Education Training 

Education Research

I am fascinated by recent research into the psychology and cognitive science of learning, especially where this can be translated into practially useful advice for the science communication community. As observed by Eric Jensen and others, there is a disconnect between the science communication sector and the (increasingly useful) evidence-base. Practitioners often train each other, creating an echo chamber for dated edu-myths.

I am co-chair of the International Planetarium Society’s (IPS) Education Committee, and first author of the committee’s August 2023 White Paper “The Value of the Planetarium in Education”. I write articles for the Committee’s column in IPS Magazine The Planetarian, including a piece about popular misconceptions about learning. Before stepping up to this role I also wrote a quarterly column focussing on astronomy misconceptions. (These articles are available from my publications page).

I offer Education Research training both in person and online - see below for a short video example.

Professional Development

Training can be delivered in-person or via Zoom, to introduce science communication practitioners to the world of Education Research.

“It was very well put together, backed by thorough research and pitched at a perfect level. The talk contained a lot of new ideas to me, but Jenny made it accessible and easy to follow. I certainly learnt a lot, and know that many other attendees feel the same.” - Lee Pullen, Planetarium Manager, At-Bristol / We The Curious science centre.

Sessions are adapted to the needs of individual audiences, making use of evidence-based presentation techniques for maximum impact. Information is contextualised within science communciation practice, with opportunity for participants to identify and discuss potential applications within their own projects.

Working Memory is a bottleneck to learning.

Working Memory is a bottleneck to learning.

Example topics include:

  1. An introduction to the world of Education Research, and how to get started in your own explorations.

  2. Defining learning outcomes, types of knowledge, and types of memory.

  3. Cognitive Load theory, with practical tips for how to navigate the working-memory bottleneck.

  4. Long-term Memory: encoding, forgetting, and retrieval. Practical tips to help learners remember and recall.

  5. A variety of other practical tips for use of evidence-based strategies to support learners.

  6. Misconceptions: why they are so sticky, and why teaching the ‘right’ answer isn’t enough. Evidence-based debunking strategies.

  7. Educational Myths: including Learning Styles, the Learning Pyramid, Self-judged Learning, and the myth that Google has freed us from the need to remember anything.

  8. A list of useful/accessible links and references for further reading.

“It was very grounded and well articulated from your experience. You covered pretty complex topics with approachable examples.” - Julieta Aguilera Rodríguez, Visualisation Academic.

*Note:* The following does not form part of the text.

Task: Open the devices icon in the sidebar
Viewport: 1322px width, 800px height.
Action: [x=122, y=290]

“Dr Shipway's talk gave a fascinating insight into the origins of misconceptions and the challenges and opportunities in tackling them. I very much look forward to working the ideas she shared into my presentations to help ensure the students get the very most out of their learning opportunities in the dome.” - Simon Ould, Space Odyssey mobile planetarium.

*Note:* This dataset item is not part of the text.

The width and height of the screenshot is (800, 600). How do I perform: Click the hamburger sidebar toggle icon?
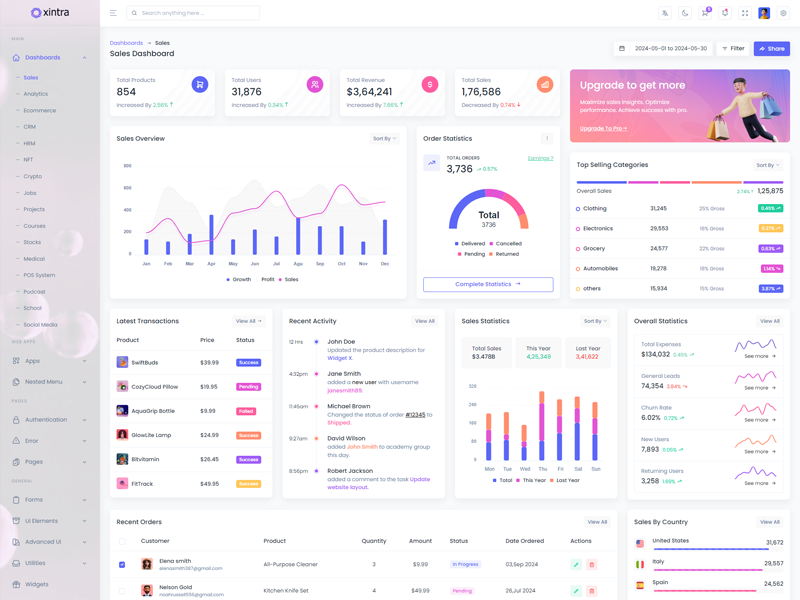(x=113, y=13)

I have delivered Education Research talks/training for Science Centre teams, at international conferences, within wider science communication training programmes (see AstroBoost), for the Great Lakes Planetarium Assocation, and as a two-day course for a UK Research Council’s public engagement team.

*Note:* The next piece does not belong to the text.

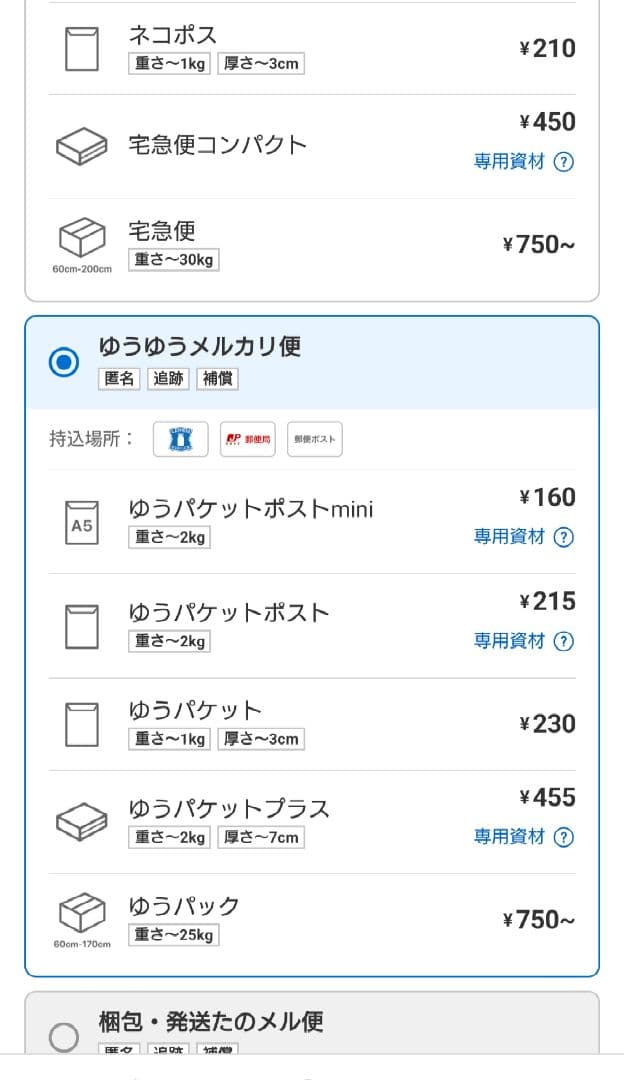
Task: Open 専用資材 link under ゆうパケットプラス price
Action: click(509, 837)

I very much enjoy talking about these topics; I believe there is huge potential for increasing educational impact across multiple projects with relatively little investment of time.

General Science-Communication Training

I have developed and delivered training events for a variety of science communicator individuals and groups, including as part of my role at Winchester Science Centre. External training has covering topics including risk assessment, evaluation, gender awareness, Covid preparedness, and presentation skills. I have produced science communication training documentation for projects including AstroBoost and ASDC's national programmes Destination Space 2 and Secret World of Gases.